The present invention relates generally to means for mounting pilot pins in machines such as progressive die machines which include movable press elements supporting a plurality of dies and/or punches for performing successive stages of work on a workpiece such as a strip of sheet metal as the sheet metal is fed through the machines, and which include pilot pins for engaging pilot holes formed in the sheet metal to properly locate the sheet metal within each forming stage of the machine. Most particularly, the present invention relates to an improved assembly for supporting a pilot pin in a press element which is fluid-operated to provide control of movement of the pilot pin relative to the press element when a force opposed to movement of the press element is applied to the pilot pin.

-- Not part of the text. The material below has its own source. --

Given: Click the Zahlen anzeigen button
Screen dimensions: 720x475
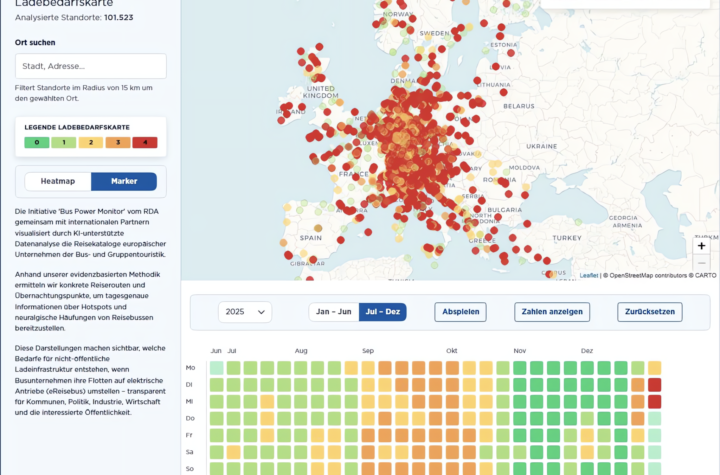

Various progressive die machines and methods for forming workpieces from a strip of sheet metal in successive forming stages by progressively feeding the sheet metal through the die machine and locating the sheet metal within each forming stage of the machine are well known in the art. Furthermore, it is well known that locator or pilot pins can be used for engaging pilot holes formed in the sheet metal to properly locate the sheet metal within each forming stage of the die machine.

Typically, the locator or pilot pins are supported by a movable die member of the machine and are moved simultaneously with the die member as it forms the workpiece to engage the pilot holes in the sheet metal. The locator pins assure that the die member will engage the sheet metal in proper orientation. One of the problems associated with these systems and their operation is that if the sheet metal is not properly aligned within the machine, or some other obstruction is present, the locator pin may not engage the pilot hole but instead engages a solid surface, thereby creating a force on the pilot pin which is opposed to the movement of the movable die member. Unless the locator pin is capable of collapsing or retracting in response to this opposed force, serious damage can occur to the locator pin and/or the die machine.

Spring-biased locator pins which are capable of retracting or collapsing in response to forces opposed to the movement of a carriage supporting the locator pin are known in the art. However, such spring-biased locator pins react slowly to opposed forces and become increasingly more difficult to retract as the spring is compressed.

It is therefore one object of the present invention to provide an improved assembly which is fluid-controlled for supporting a pilot pin, which solidly supports the pin for normal operation, but will allow relatively quick retraction of the locator pin in response to excess force opposed to its movement with the press element or die member in which it is mounted and which will oppose such pin retraction by a force which does not progressively increase.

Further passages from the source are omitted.